Bislang galt das Lipid Resolvin-D2 als aussichtsreicher Kandidat, welcher aber einige Probleme mit sich bringt. Dazu zählen seine mangelnde Stabilität und niedrige orale Bioverfügbarkeit. Das Forschungsteam untersuchte in dieser Studie das Potenzial eines neuartigen synthetischen GPR18-Agonisten mit dem Namen PSB-KD107. Durch In-vitro-Versuche konnte gezeigt werden, dass dieser Agonist bestimmte Prozesse, die für das Fortschreiten der Muskeldystrophie verantwortlich sind, hemmen kann. Des Weiteren wurde festgestellt, dass durch diesen Wirkungsmechanismus die Bildung von neuer Muskulatur angeregt werden kann.
Durch Beobachtungen an Mäusen konnte außerdem festgestellt werden, dass über diesen Rezeptor die mit Muskeldystrophie verbundenen Entzündungsreaktionen gehemmt werden. PSB-KD107 wirkt sehr selektiv auf den GPR18-Rezeptor und ist in seiner Wirkung Resolvin-D2 ähnlich. Weitere präklinische Forschungen sind nötig, bis ein Einsatz am Menschen erfolgen kann, jedoch lassen die bisherigen Forschungsergebnisse auf einen möglichen neuen Therapieansatz hoffen.
════════
◆ Aufgabendetails: Bearbeite den Auszug zur Muskeldystrophie-Forschung, beginnend mit „Bislang galt das“ und endend mit „angeregt werden kann.“. Ersetze darin „Forschungsteam“ durch „Team der Forschenden“.

◆ Bereitgestellte Daten:
════════
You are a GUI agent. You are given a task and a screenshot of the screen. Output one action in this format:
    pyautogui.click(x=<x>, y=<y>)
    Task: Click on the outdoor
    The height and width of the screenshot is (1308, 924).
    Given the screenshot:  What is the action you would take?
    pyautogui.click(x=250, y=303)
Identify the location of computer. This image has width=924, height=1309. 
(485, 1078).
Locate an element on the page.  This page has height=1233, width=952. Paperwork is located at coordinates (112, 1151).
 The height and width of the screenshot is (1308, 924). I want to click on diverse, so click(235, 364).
════════
◆ Ergebnis der Übung:
Bislang galt das Lipid Resolvin-D2 als aussichtsreicher Kandidat, welcher aber einige Probleme mit sich bringt. Dazu zählen seine mangelnde Stabilität und niedrige orale Bioverfügbarkeit. Das Team der Forschenden untersuchte in dieser Studie das Potenzial eines neuartigen synthetischen GPR18-Agonisten mit dem Namen PSB-KD107. Durch In-vitro-Versuche konnte gezeigt werden, dass dieser Agonist bestimmte Prozesse, die für das Fortschreiten der Muskeldystrophie verantwortlich sind, hemmen kann. Des Weiteren wurde festgestellt, dass durch diesen Wirkungsmechanismus die Bildung von neuer Muskulatur angeregt werden kann.